Records for processing
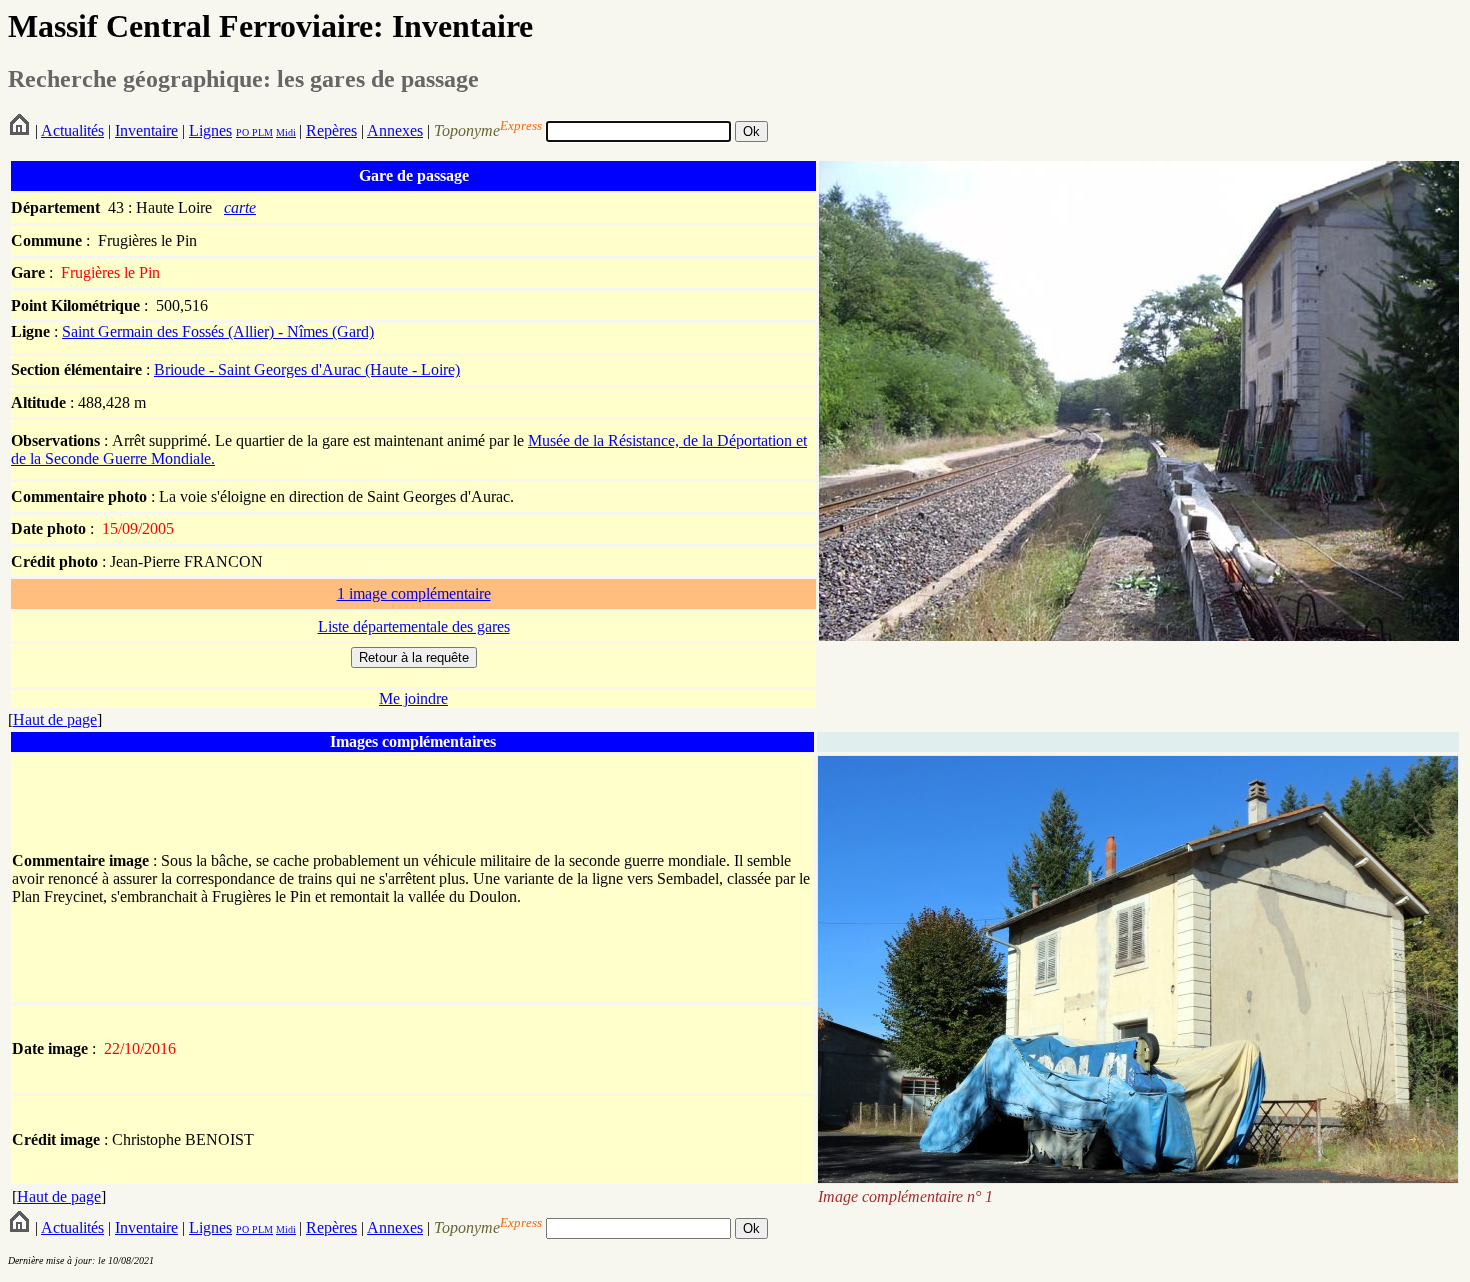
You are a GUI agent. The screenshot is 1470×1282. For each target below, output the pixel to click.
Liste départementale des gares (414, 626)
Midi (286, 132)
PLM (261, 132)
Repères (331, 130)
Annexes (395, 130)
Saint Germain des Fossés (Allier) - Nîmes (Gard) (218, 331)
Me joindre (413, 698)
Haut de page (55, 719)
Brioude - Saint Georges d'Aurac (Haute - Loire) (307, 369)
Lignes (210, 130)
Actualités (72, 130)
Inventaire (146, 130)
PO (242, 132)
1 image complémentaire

What the task asks
The result should be the material above, unchanged and free of pictures; please print it.

Written response
You are a GUI agent. The screenshot is 1470×1282. For each target below, output the pixel to click.
Liste départementale des gares (414, 626)
Midi (286, 132)
PLM (261, 132)
Repères (331, 130)
Annexes (395, 130)
Saint Germain des Fossés (Allier) - Nîmes (Gard) (218, 331)
Me joindre (413, 698)
Haut de page (55, 719)
Brioude - Saint Georges d'Aurac (Haute - Loire) (307, 369)
Lignes (210, 130)
Actualités (72, 130)
Inventaire (146, 130)
PO (242, 132)
1 image complémentaire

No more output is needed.